Here we are in the no-man’s land between Christmas and New Years’ Eve. Our wallets are light, our bellies are full and those of us not back to work are eeking out the days in a haze of sofa-slumped telly watching, bobbing in a sea of sweetie wrappers. Or so the newspaper columnists would have us. Perhaps on Christmas Day itself, or more likely Boxing Day (December 26), this might be true, but I seriously doubt many of us enjoy an extended wallow in the calorie and sloth-induced torpor of the festive season. If you are used to a good diet, modest alcohol consumption, and a bit of exercise you soon get itching to break out the steamer or whap on the running shoes. Or at least not eat your body weight in leftover ham and roast potatoes.
But even if we don’t wallow it is a bit strange how the days morph into one another when we are left to our own devices. Like letting Christmas sneak up on me, I have also let Miss R’s passport become dangerously close to expiring. For weeks now I have been telling myself that I would sort it tomorrow. Despite not having a Latin bone in my body the concept of mañana comes naturally to me at this rudderless time of year. What about you? Does the heady combo of no alarm and no fixed schedule free you/condemn you to revisit your adolescent self, but with less hair and clearer skin?
Anyway, Mr A and Miss R are off to Switzerland soon and my only involvement is to make sure they are allowed into the country. Not much to ask. The forms have been filled out and photos taken, but somehow the walk to the post office has been beyond me. Mr A, with a suppressed sigh, finally gave up on me and yesterday took this task in hand, only to be told by the post master that Miss R’s photo was ‘too smiley’. He recommended a second opinion by the local key cutter chap, who also does passport photos (and repairs shoes, and blows glass figurines for all I know). He took one look, sucked in his teeth and gruffly muttered, “Too much hair and smiling. This isnae Glamour Shots. It’s for a passport, not a fashion shoot”. That was us told. So I now have a gorgeous, smiley photo in my wallet where money used to be.
I have also been wiling away time making stacks of blinis – buckwheat ones, rye ones and spelt ones. For research purposes, you understand. Although Miss R and Mr A know to keep out of my way in the kitchen, they really couldn’t help themselves. Miss R has been taking frequent breaks from studying for Prelims by way of the kitchen, filching steaming hot blinis off the wire rack. Her favoured topping seems to be lemon curd, while Mr A all but inhaled those with yogurt, chopped hard-boiled egg and red onion on their springy tops. Me? Well, having tried at least five toppings I can’t pick a favourite, but the ones pinched straight from the pan taste mighty fine.

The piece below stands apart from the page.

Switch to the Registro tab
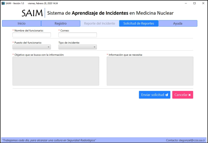coord(61,23)
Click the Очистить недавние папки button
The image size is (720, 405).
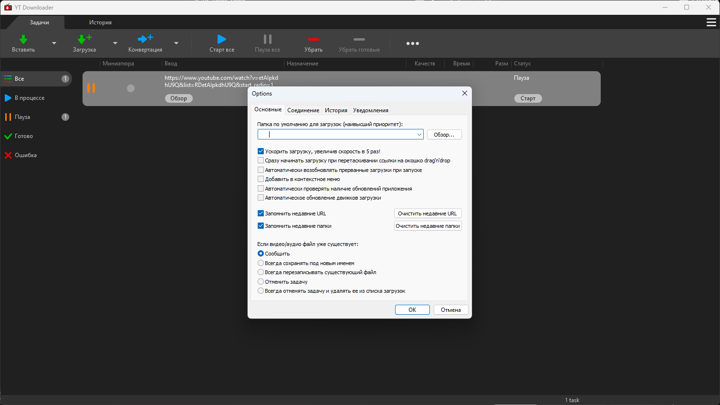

Blini are of course Russian. Whisked up and flipped on griddle pans over the past 1000 years or so, the toppings of old were caviar, wild honey, berries and smetena (like a more sour crème fraîche). Today there is no typical blini topping and, like tortillas and other warmed flat breads, pretty much anything goes, so feel free to pop whatever you like on top. They are utterly delicious – very light and with a tang from fermentation and wholegrain flour. Perhaps do what we do and whip up a batch or two for New Years’ Eve and top with horseradish-spiked creme fraiche and strips of dry-cure smoked salmon. A skoosh of fresh lemon and a scatter of dill and you have an elegant but easy appetiser that everyone will love. I give you other topping ideas below. Make plenty and freeze the rest for breakfast, snacks, parties or study breaks.
Now it’s blini time. Brush a heavy, non-stick pan or flat griddle pan with a little oil and heat over a medium heat. Some recipes want you to get it nearly smoking hot, but this is unnecessary and unhealthy. Drop a small amount of the batter in the pan; if it sizzles, it’s ready. Now, dollop in tablespoons of batter – about 4 to a pan. You don’t want to over-crowd the pan as it makes the blini more difficult to flip. Spread each dollop with your finger or spoon if you need to. Fry the blini gently for about 1 ½ - 2 minutes, until the tops have dried out and are freckled with small holes. Flip and keep frying for a further minute. Continue with the rest of the batter, adding the merest hint of oil as needed. Eat warm, with sweet or savoury toppings. These also reheat well in a low oven. And you can freeze them, too: defrost and warm in the oven.